A common analogy for the relationship between blogging and old journalism is blogger : journalist :: parasite : host. According to this (often unconscious) paradigm, the dependence is all one-way. Newspapers and other old media provide both facts and commentary, often mixed together in unfortunate ways. Bloggers provide only commentary, and depend on the old media to feed them the facts on which they comment.

If I were a trendy professor, I would say that this dichotomy or antithesis is badly in need of deconstruction. It is certainly at best oversimple. I don't want to sound like some kind of pseudointellectual spouter of postmodern jargon (aaagh, anything but that!), but what exactly is a 'fact', and where do newspapers get theirs? I also don't want to sound like some boring old premodern professor, but it seems to me there are a number of categories of 'fact' that need to be carefully distinguished. In no case are bloggers inevitably shut out from the facts available to old journalists.

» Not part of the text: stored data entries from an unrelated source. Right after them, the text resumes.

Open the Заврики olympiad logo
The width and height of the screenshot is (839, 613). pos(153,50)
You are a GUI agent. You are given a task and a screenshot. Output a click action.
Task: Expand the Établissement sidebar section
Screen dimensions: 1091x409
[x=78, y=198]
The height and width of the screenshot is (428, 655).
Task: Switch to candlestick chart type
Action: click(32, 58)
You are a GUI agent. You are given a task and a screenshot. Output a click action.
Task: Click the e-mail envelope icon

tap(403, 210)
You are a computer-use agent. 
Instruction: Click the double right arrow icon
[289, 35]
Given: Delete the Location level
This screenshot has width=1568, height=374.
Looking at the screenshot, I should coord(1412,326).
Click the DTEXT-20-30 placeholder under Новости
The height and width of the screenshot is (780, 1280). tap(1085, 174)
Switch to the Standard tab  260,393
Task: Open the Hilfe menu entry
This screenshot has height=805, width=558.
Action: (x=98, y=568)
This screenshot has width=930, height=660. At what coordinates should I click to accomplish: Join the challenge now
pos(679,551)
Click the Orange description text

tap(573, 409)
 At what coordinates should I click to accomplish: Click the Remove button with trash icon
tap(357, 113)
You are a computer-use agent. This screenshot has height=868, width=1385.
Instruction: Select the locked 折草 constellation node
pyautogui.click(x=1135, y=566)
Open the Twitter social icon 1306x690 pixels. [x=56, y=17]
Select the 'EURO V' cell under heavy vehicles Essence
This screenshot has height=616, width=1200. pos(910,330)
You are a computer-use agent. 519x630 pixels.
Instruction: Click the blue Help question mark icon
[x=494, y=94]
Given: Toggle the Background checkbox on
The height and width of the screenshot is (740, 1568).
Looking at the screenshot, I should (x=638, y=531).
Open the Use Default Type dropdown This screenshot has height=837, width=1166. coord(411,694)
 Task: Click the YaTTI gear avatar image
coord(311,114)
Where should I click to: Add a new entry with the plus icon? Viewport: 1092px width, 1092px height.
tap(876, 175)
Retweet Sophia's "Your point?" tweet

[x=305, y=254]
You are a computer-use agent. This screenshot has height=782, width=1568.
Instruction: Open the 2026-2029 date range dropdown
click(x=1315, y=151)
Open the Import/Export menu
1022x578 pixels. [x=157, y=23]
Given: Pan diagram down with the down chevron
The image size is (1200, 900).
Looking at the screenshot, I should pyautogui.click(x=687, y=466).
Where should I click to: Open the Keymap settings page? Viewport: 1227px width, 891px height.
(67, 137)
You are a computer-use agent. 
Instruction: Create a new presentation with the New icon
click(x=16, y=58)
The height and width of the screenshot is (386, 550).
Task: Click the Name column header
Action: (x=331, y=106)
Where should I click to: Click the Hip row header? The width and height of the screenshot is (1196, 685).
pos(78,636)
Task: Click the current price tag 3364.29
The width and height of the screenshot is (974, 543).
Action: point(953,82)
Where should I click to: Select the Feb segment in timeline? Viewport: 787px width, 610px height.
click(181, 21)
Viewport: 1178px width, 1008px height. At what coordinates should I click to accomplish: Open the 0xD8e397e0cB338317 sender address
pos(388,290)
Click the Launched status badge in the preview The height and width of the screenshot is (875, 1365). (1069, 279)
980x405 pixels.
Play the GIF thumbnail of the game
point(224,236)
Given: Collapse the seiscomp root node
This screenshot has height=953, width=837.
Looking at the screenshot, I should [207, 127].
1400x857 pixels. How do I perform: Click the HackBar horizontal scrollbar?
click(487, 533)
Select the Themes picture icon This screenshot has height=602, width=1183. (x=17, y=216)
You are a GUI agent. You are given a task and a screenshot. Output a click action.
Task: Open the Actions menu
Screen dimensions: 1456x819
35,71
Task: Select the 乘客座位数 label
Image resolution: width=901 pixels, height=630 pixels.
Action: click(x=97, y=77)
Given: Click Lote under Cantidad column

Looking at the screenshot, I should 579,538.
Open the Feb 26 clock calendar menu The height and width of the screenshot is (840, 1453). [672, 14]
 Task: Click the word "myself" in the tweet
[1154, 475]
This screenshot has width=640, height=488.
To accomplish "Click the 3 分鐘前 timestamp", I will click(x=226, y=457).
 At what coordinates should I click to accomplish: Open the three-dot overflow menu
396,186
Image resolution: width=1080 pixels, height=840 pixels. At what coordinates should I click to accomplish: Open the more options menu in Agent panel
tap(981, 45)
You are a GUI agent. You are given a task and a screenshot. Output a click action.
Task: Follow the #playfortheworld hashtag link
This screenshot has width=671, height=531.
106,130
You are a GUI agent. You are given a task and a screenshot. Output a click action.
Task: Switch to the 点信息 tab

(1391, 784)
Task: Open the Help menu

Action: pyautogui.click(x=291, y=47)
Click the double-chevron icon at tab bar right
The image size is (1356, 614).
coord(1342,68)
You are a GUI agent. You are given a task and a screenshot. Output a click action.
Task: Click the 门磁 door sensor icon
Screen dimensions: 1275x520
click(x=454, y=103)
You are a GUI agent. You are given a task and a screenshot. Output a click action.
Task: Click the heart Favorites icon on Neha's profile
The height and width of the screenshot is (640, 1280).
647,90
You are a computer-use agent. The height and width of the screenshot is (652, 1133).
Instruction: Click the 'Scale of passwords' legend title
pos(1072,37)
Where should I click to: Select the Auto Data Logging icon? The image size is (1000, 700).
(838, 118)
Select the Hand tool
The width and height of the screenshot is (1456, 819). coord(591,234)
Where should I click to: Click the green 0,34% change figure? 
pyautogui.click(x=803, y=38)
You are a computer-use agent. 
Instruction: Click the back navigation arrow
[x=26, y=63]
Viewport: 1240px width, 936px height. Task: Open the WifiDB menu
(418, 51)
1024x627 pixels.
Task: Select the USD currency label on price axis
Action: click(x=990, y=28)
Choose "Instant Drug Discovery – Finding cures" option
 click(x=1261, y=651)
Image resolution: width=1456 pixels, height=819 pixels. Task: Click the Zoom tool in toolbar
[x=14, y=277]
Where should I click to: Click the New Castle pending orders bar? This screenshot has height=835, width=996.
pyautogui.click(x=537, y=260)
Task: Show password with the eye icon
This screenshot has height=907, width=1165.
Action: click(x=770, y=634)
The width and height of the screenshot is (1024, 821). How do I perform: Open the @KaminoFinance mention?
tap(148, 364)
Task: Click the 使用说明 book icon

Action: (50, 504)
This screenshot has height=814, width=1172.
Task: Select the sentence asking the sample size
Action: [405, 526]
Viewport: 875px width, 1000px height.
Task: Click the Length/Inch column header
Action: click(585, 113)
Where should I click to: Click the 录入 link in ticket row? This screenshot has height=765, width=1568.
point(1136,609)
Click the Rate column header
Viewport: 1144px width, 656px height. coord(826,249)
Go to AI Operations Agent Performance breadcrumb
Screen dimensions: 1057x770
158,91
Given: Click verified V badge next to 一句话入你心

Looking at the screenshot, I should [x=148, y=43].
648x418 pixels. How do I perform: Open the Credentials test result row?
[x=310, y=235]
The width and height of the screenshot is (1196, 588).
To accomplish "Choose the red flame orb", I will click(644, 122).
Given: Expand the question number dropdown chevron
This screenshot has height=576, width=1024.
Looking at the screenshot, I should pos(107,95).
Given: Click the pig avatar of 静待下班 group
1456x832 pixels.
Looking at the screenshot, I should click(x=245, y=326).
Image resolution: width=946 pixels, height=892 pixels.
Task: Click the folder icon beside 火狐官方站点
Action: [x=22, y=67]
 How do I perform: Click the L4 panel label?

Here are some of the more obvious categories. Please put your suggested additions and refinements in the comments:

  1. Legislative debates, texts of laws and treaties, politicians' speeches. Most of these are now posted on official government websites. Even in the old days, the Congressional Record was easy enough to get hold of at the public library, even in fairly small towns. Historians have also done excellent work in making older texts available. You can read the actual texts of the treaties with the Barbary Pirates at Yale's Avalon Project site, which also includes much useful collateral information. Bloggers can use it as easily as anyone else.
  2. Interviews with politicians and other newsmakers. This is the one place where the old media still have a huge advantage, but I expect this to change. As bloggers gain influence, savvy politicians will be eager to be interviewed by them. As technology advances and bandwidth increases, it will be possible to put these interviews on blogger websites in full-color animated form.
  3. Reports from the scene of a battle, revolution, riot, election, famine, earthquake, or economic meltdown. The old media have much more money available to send people half way around the world at short notice. But this advantage is outweighed by several disadvantages: (a) The people they send are usually preening twits, who flaunt their ignorance every time they open their mouths. (b) Newspapers and networks don’t have infinite amounts of money, and have been closing their foreign bureaus right and left. (c) There are a lot more of us than of them, and we are spread (though not evenly) around the world. If something exciting or significant happens in Barcelona, John and Antonio will certainly know far more about it than a hastily-flown-in Peter Jennings or Geraldo Rivera. If Sgt. Stryker gets shipped to Afghanistan or Iraq, he will have a better (and more expert) view than the vast majority of reporters. (He may not be able to give us real time reports without being court-martialed, but that's another question.) Examples could be multiplied.
  4. Reports from exotic subcultures. Old-newspaper types love to write stories about teenage heroin addicts, illegal immigrants living in caves in Central Park, patrons of S&M and bondage clubs, or even (most alien of all) people who eat at the Olive Garden in Birmingham, Alabama. Here bloggers already have certain advantages. Particularly at the New York Times, reporters don't seem to know anyone who serves in the military or hunts for sport. Just in my own linklist, I have Sgt. Stryker and Sgt. Schultz for the former, The Kolkata Libertarian and Coyote at the Dog Show for the latter. I could very easily find more, as I could easily find homeschoolers, Trekkies, Sikhs, NASCAR fans, Orthodox Jews, accountants, Mormons, quilters, etymologists, entomologists, philatelists, philologists, long-haul truckers, a hundred other categories, and ten thousand combinations of categories (Sikh Trekkies, Orthodox Jewish NASCAR fans, and so on). Other than possibly the Amish, it's hard to think of an American subculture that does not already have a web presence, and cannot be expected to establish one soon. And bloggers are usually more open-minded, where old-media reporters too often come across like Frasier and Niles Crane at a hoedown.
  5. Professional expertise. Understanding the news often requires expertise in economics, law, medicine, various hard and social sciences, engineering, computer technology, the history of various parts of the world in various centuries, archaeology, dozens of foreign and dead languages, and other fields I’ve forgotten for the moment. Name a subject, and there's a blogger somewhere who knows a great deal about it, from the inside. When newspapers need deep expertise, they have to go outside the newsroom and ask (most often) professors at the nearest university. They are at the mercy of their Rolodexes, and often get hold of the stupid or politically-slanted professors. For simple fact-checking, they send someone down to the library or more often (I assume) onto the web. We can do that just as easily.

So what exactly is it that newspapers can do that bloggers can't?